> [What you need to do] Wherever the word "agent" occurs in the lines below, copy the whole line.

> [Dataset entries]
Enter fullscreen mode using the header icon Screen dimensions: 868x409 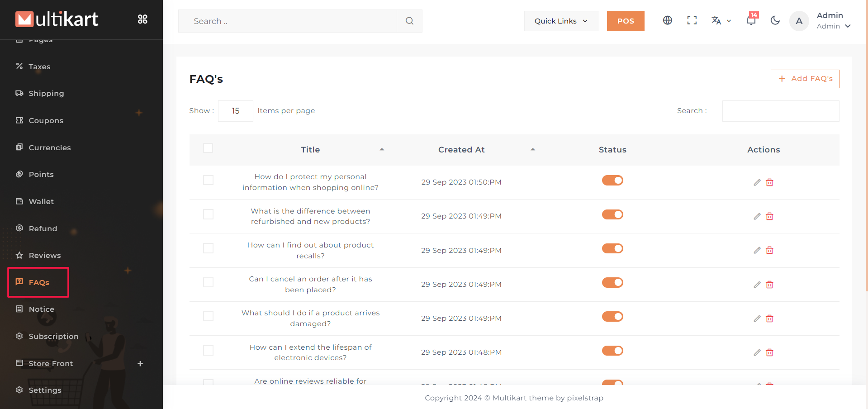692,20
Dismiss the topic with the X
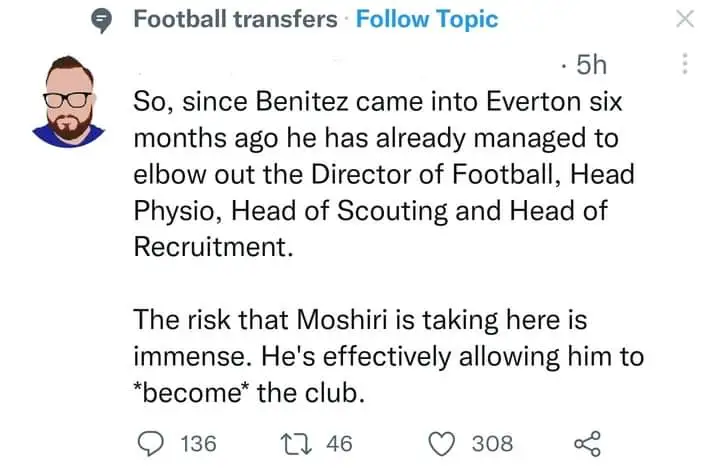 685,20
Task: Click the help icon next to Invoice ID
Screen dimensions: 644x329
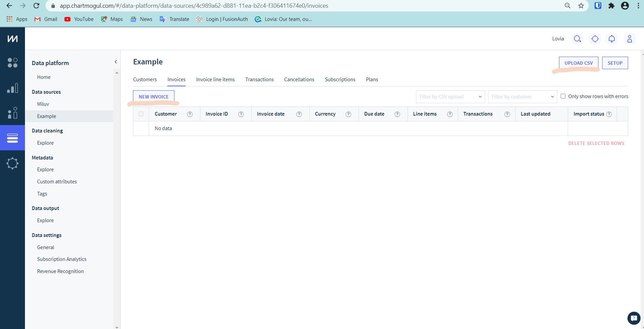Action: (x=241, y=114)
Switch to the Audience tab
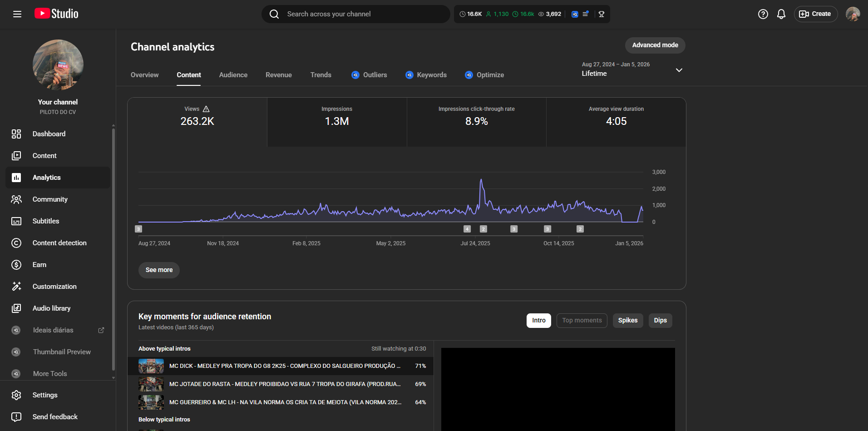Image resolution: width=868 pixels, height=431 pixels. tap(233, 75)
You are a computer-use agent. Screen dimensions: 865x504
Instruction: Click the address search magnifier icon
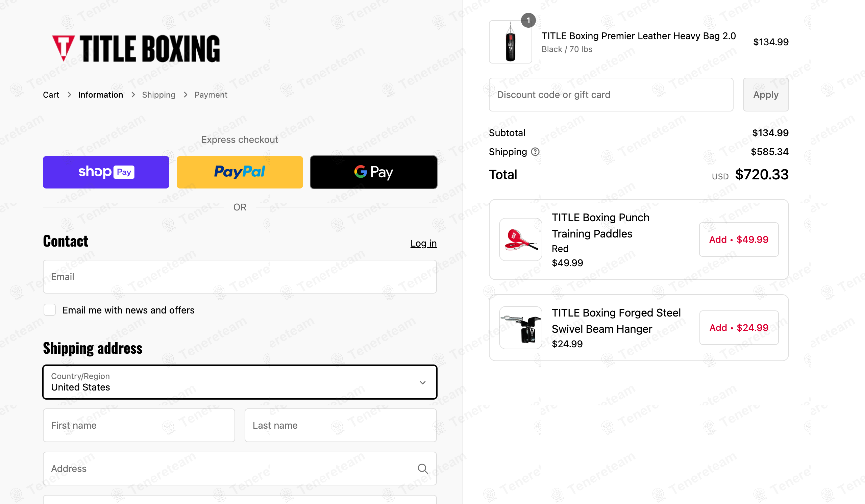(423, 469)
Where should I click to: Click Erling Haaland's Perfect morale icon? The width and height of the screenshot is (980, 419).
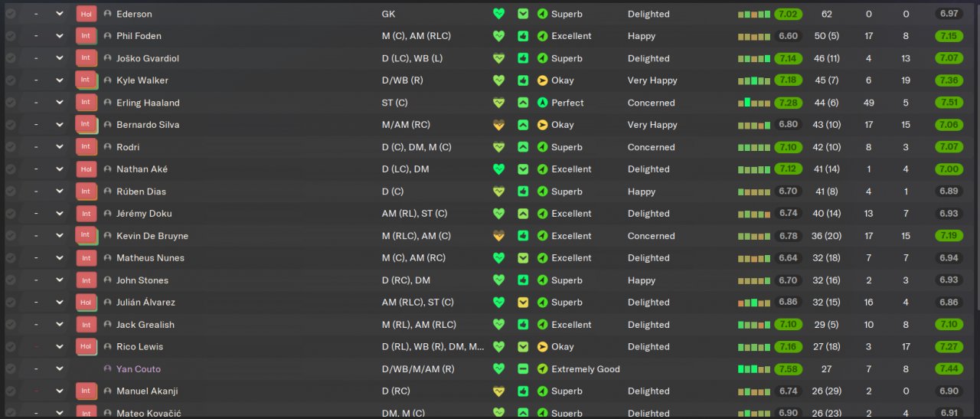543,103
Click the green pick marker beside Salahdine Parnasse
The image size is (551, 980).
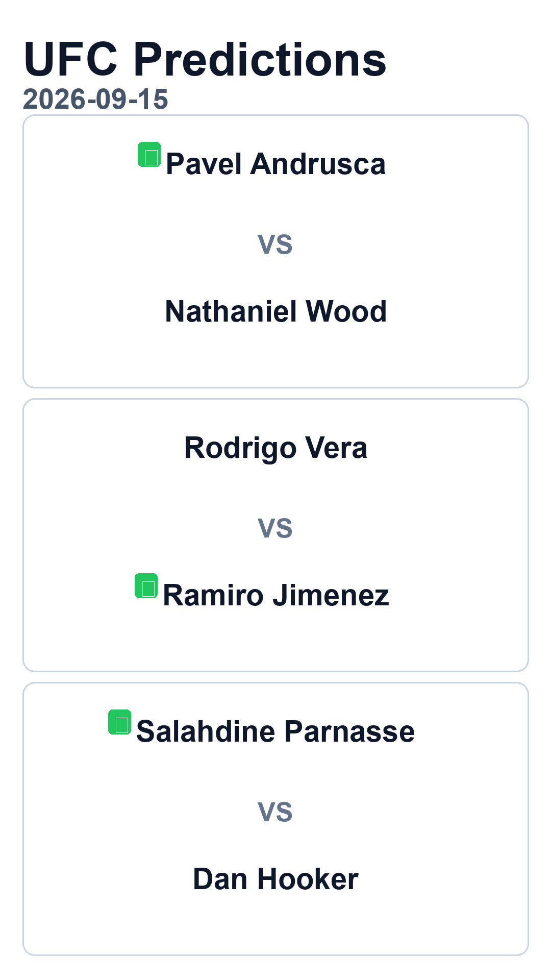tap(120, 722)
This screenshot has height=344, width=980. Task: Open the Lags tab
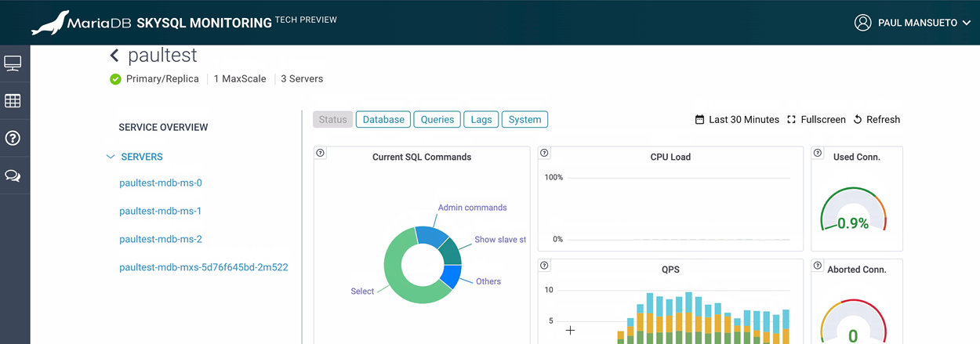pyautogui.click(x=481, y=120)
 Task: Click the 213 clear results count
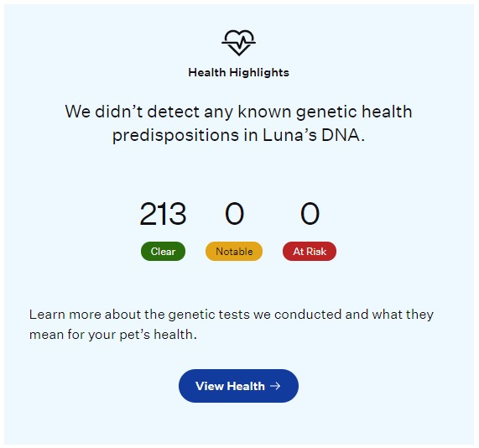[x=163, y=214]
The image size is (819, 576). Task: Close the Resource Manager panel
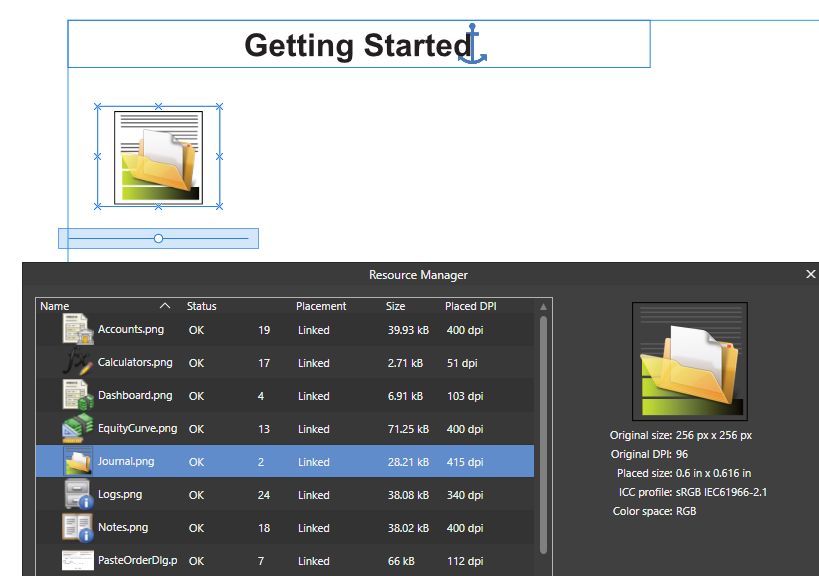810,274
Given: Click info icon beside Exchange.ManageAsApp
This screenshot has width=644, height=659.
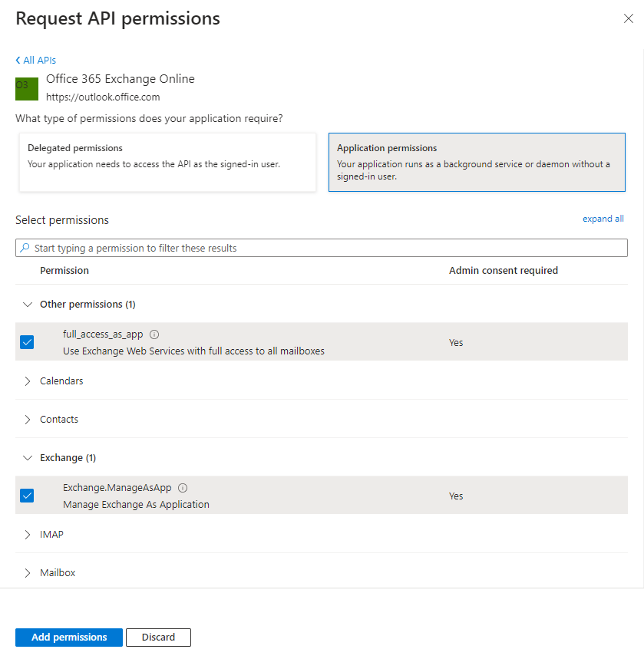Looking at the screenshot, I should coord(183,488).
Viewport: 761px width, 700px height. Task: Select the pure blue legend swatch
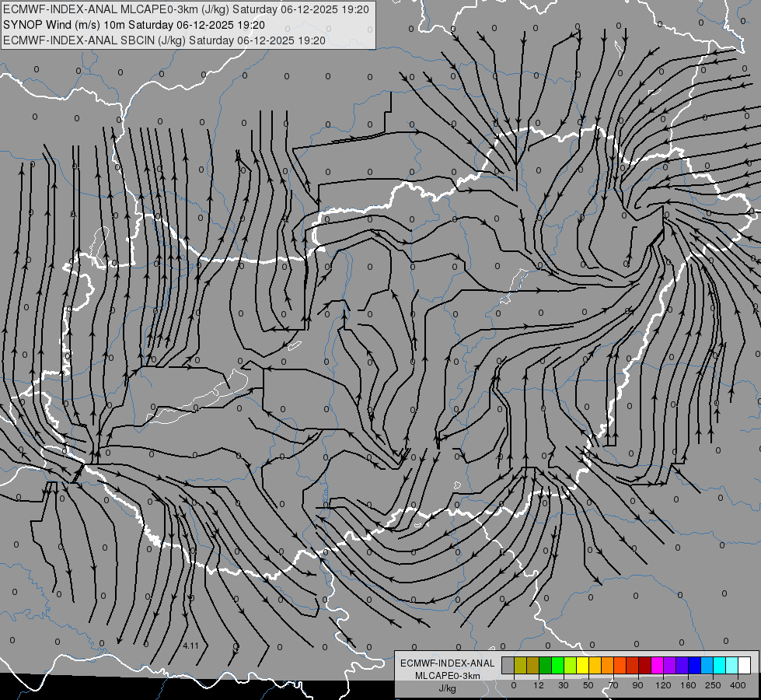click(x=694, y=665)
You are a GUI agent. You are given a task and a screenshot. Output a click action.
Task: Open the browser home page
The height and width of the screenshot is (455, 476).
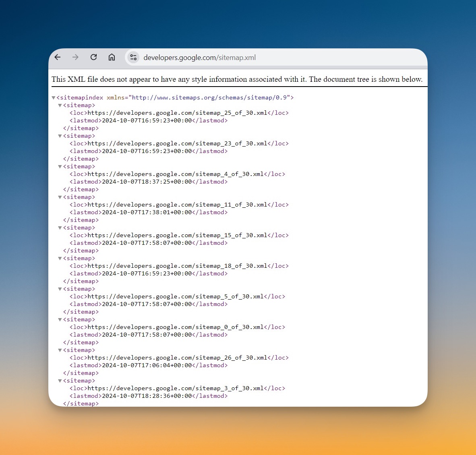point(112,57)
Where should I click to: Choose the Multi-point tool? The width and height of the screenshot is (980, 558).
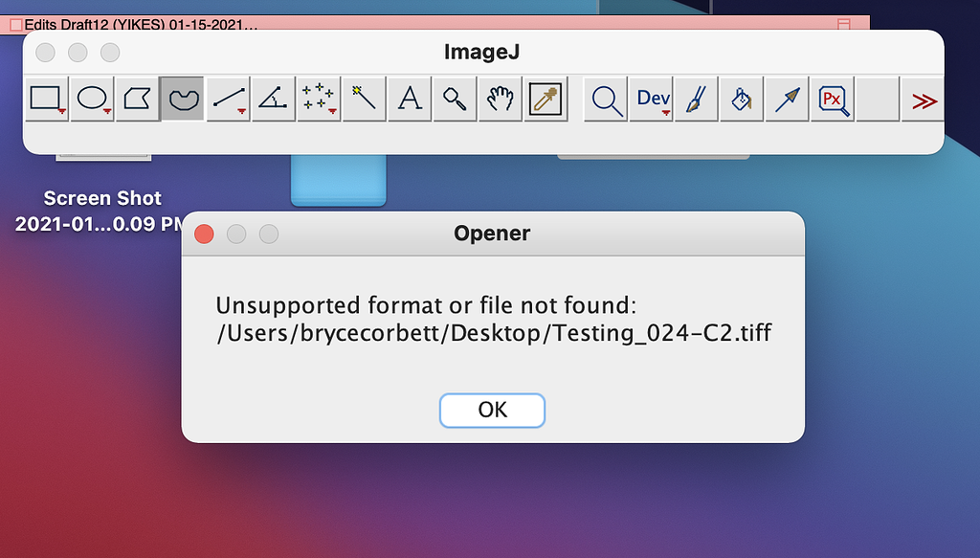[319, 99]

> [Task answer]
You are a computer-use agent. Screen dimensions: 865x504
You are a GUI agent. You are given a task and a screenshot. Output a click action.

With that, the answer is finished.